Encouraging butterflies to visit your garden is a simple matter of growing butterfly-friendly flowers. Flowers that attract butterflies provide nutritious nectar that can be sipped through the proboscis, an organ resembling a telescoping drinking straw. Operating a proboscis while balancing a pair of huge wings on one’s back is easiest when firm footing is available, so most flowers that attract butterflies also provide flat petals or leaves for standing (echinacea, monarda, zinnia) or the flowers are borne in dense clusters on stiff stems (butterfly bush, lantana, verbena).
Butterflies crave nectar from many native plants that we consider weeds, and some species are worth tolerating in the name of butterfly conservation.
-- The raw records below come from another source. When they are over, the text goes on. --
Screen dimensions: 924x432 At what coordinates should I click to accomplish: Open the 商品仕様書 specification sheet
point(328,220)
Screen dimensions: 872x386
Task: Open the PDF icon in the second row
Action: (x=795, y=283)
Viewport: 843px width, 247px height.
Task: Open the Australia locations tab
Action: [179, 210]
For example, the flowers of many thistles are potent butterfly magnets, but you must remember to chop down the plants before the seeds can ripen. I also allow milkweed to grow in patches, because no butterfly can pass without stopping when the milkweed blossoms are pumping out nectar. More importantly, milkweed is the preferred larval host plant for increasingly threatened monarch butterflies. Urbanisation and industrial agriculture have led to a critical shortage of available milkweed, so my little plots could actually be lifesavers to desperate monarchs.
Butterfly Plants for Baby Butterflies
Willows and poplar trees are host plants to several butterfly species, and most trees are not weakened by leaves lost to hungry caterpillars. And, though the digestive systems of butterfly larvae are usually equipped to handle only one type of plant tissue, in some cases butterflies have been able to adapt to change.